Dans un communiqué publié ce lundi 20 avril 2026, le parti Les Engagés pour le Développement EDE dénonce ce qu'il considère comme des accusations venant d’une coalition proche du pouvoir contre le Conseil électoral provisoire CEP. EDE estime que ces prises de position visent à masquer des blocages politiques et à prolonger la transition.
À travers cette note, EDE répond à ce qu'il qu'il qualifie de "coalition gouvernementale" qui accuse le CEP d’avoir ralenti le processus électoral. Pour le parti, cette position s’inscrirait dans une stratégie plus large visant à faire porter la responsabilité des retards enregistrés dans le processus électoral au CEP. Le parti de Claude Joseph considère, au contraire, que le gouvernement dirigé par le Premier ministre Alix Didier Fils-Aimé ne respecterait pas le calendrier établi et chercherait plutôt à gagner du temps pour ne pas respecter les échances fixées dans le Pacte National pour la Stabilité et l'Organisation des Élections.
Dès les premières lignes de son communiqué, le parti parle de discours « approximatif et exagéré » se référant à la note d'un ensemble de partis signataires du Pacte accusant le Conseil Électoral Provisoire de mettre le processus en veilleuse. Pour le parti EDE, ces accusations traduiraient une volonté de détourner l’attention de l’opinion publique et de justifier d’éventuels reports du scrutin.

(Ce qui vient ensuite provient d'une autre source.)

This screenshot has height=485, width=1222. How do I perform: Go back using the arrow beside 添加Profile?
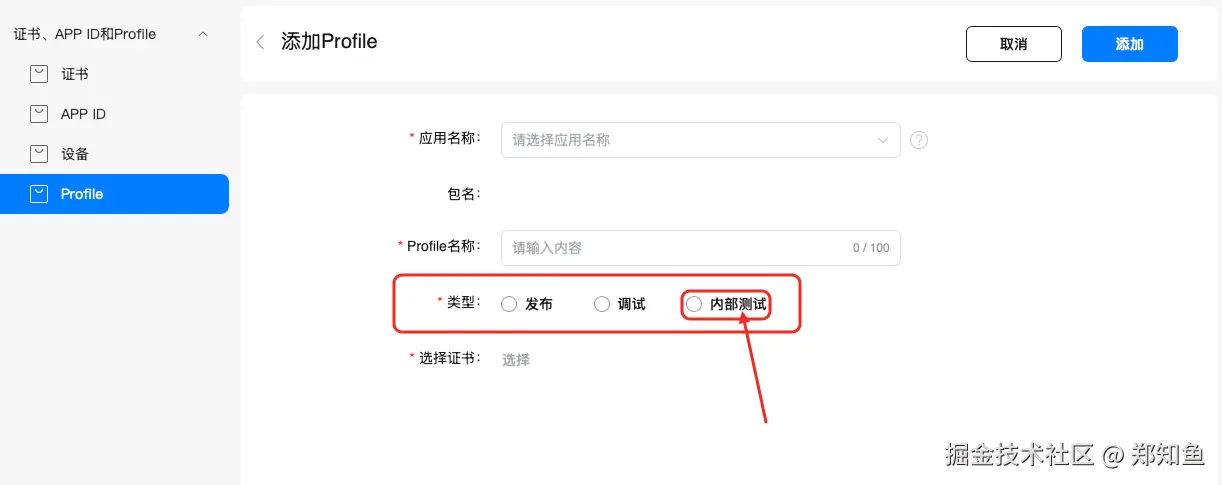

Dans cette logique, EDE accuse l’Exécutif de vouloir influencer le fonctionnement du CEP. Le parti met en garde contre toute tentative de contrôle de cette institution, rappelant que son indépendance est essentielle pour garantir des élections crédibles. Une telle ingérence, préviennent ses dirigeants, pourrait accentuer la méfiance de la population envers le processus démocratique.
Par ce communiqué, EDE s’en prend directement à En Avant et le PHTK, membres de cette dite coalition gouvernementale. Selon lui, ces formations chercheraient à remodeler le CEP selon leurs intérêts politiques. Une démarche qui, dit-il , risque d’aggraver les tensions et de conduire à une nouvelle crise politique.
Toutefois, sur le plan financier, EDE reconnait que le budget de 250 millions de dollars présenté par l'institution électoral est trop élevé. Toutefois, il critique l’utilisation de certains chiffres pour justifier des blocages. Le parti rappelle que les élections de 2015 et 2016 avaient coûté environ 170 millions de dollars, sans compter l’appui logistique de la MINUSTAH, ce qui nuance les comparaisons avancées par les partis qui critiquent le CEP.
En outre, le parti souligne des retards dans la gestion du dossier électoral. Le CEP avait soumis son budget dès le 28 janvier 2026, mais ce n’est que le 23 mars qu’une première réunion a été organisée avec le gouvernement. Pour le parti, ce retard montre un manque d’engagement à faire avancer le processus.
Malgré ces difficultés, le CEP aurait poursuivi ses efforts. L’enregistrement de 320 partis politiques et l’organisation d’une simulation le 1er avril 2026 au Lycée de Pétion-Ville témoignent, selon EDE, de sa capacité à avancer. Cependant, certaines décisions administratives ont ralenti ces démarches, notamment en ce qui concerne l’inscription des électeurs.
Au-delà des enjeux politiques, la question de la sécurité reste centrale. EDE insiste sur le fait qu’aucune élection crédible ne peut se tenir sans un minimum de stabilité. Le parti rappelle qu’en juin 2025, 1 309 centres de vote avaient été validés sur 1 534, tandis que plusieurs communes restaient inaccessibles en raison de l’insécurité. Depuis, la situation s’est encore détériorée avec la perte de nombreux centres supplémentaires.
Dans ce contexte, EDE appelle le gouvernement à prioriser le rétablissement de la sécurité plutôt que de s’engager dans des luttes d’influence.
Enfin, le parti invite les acteurs politiques à faire preuve de responsabilité. À ses yeux, le pays traverse une période critique qui exige des décisions responsables et concertées.